第31章 青柳色の君からの贈り物 〜さつまいもの甘味と共に〜
そして次の日。
五月十日、今日は誕生日当日だ。
昨晩の任務は日付が変わる前に終わったので、今朝は稽古が出来た。七瀬は体調不良の為、もちろん一人で取り組んだ。
彼女が我が家にやってくる前、当たり前のようにやっていた事だが、どこか物足りない気分だ。
あれから七瀬の熱は下がっただろうか。
柔軟を早めに切り上げ、汗を拭いた後は彼女の部屋へ向かう。
襖を静かに開き、七瀬がまだ寝ている姿が確認出来た。
『入るぞ』と心の中で声をかけ、足音を立てないように入室した。
布団の傍らに座り、七瀬の右手をそっと握る。
昨日より熱くない。これは……熱は下がったのか? 思案していると部屋の外から雀が鳴く音が耳に入って来る。
握ったまま、しばらく彼女の様子を見ていると…
「……?」
「おはよう、七瀬。具合はどうだ?」
恋人の瞼がぴくと動き、ゆっくりと目が開けられていく。
俺は昨日と同じように、両手で彼女の右手を包みながら問いかけた。
「おはようございます……いつからいらっしゃったんですか?」
「ほんの十分前からだ」
うむ、間違いない!
顔色も良くなっているし、いつもの七瀬だ。笑顔になった俺を見て、彼女も笑ってくれた。

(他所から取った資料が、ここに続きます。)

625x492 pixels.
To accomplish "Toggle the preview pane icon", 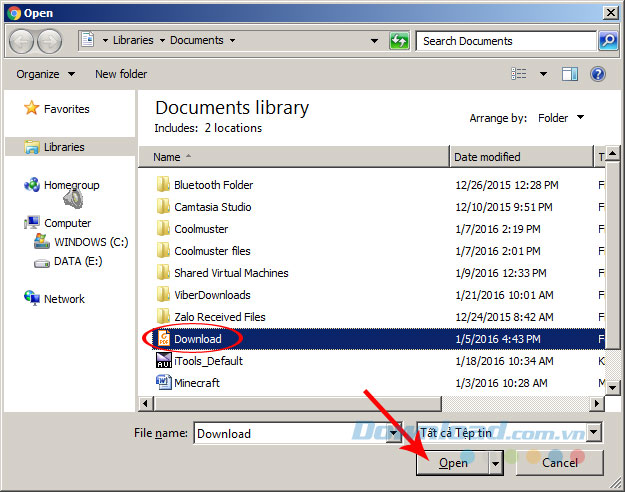I will [569, 74].
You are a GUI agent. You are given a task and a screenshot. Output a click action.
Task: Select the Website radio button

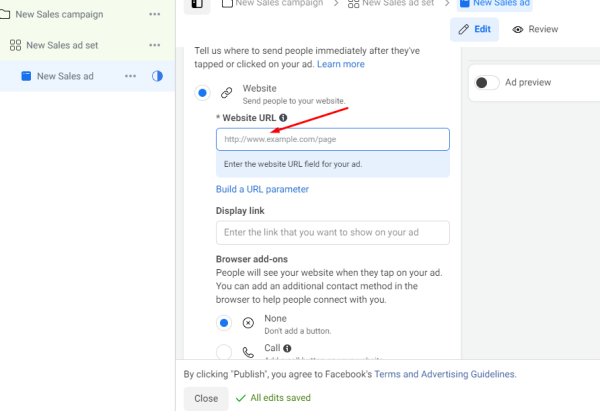tap(203, 93)
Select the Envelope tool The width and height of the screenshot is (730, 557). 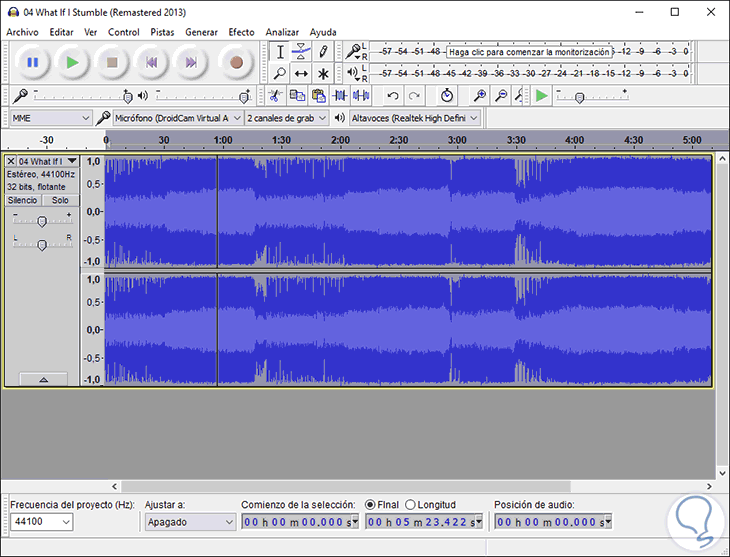[301, 51]
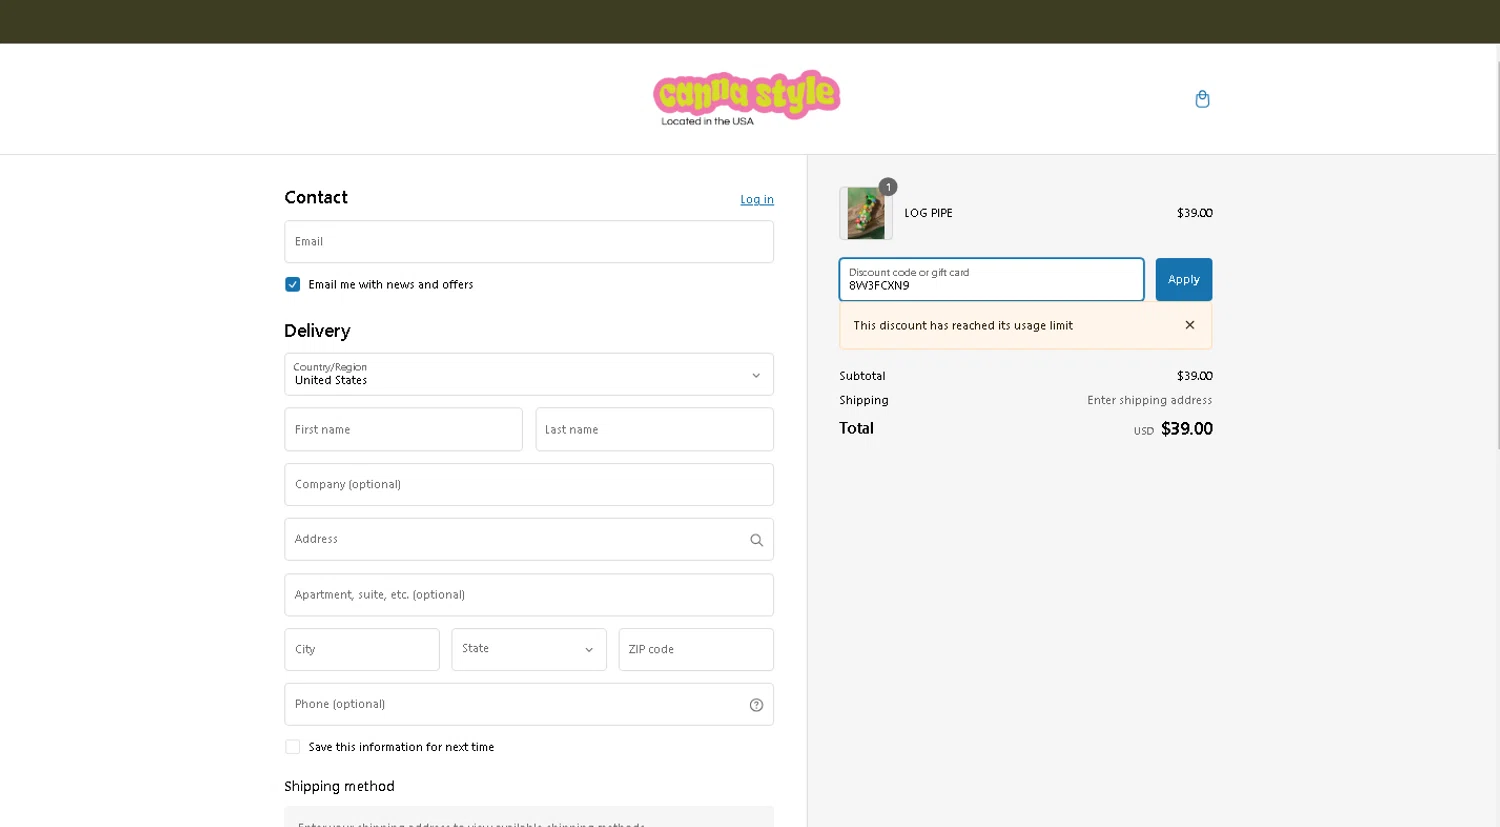Open the Country/Region dropdown
Screen dimensions: 1500x827
click(528, 375)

そのまま盆に置かれている体温計を、左脇下に挟んで体温を計っていく。確信はあるが、それでも鼓動が早くなるのを感じながら、時間が過ぎるのを共に待つ。
彼女が体温計を脇下から取り出した。どうなのだ!?
「あ…下がりましたよ」
起き上がった七瀬は俺に、三十六度三分の線を示している赤い水銀を見せてくれた。
「そうか、良かった!」
握っていた右手をグッと自分に引き寄せ、抱きしめた。
普段通りの心地が良い体温だ。背中に七瀬の腕が回った。気分が高揚した俺は、更にぎゅうと彼女を抱き寄せる。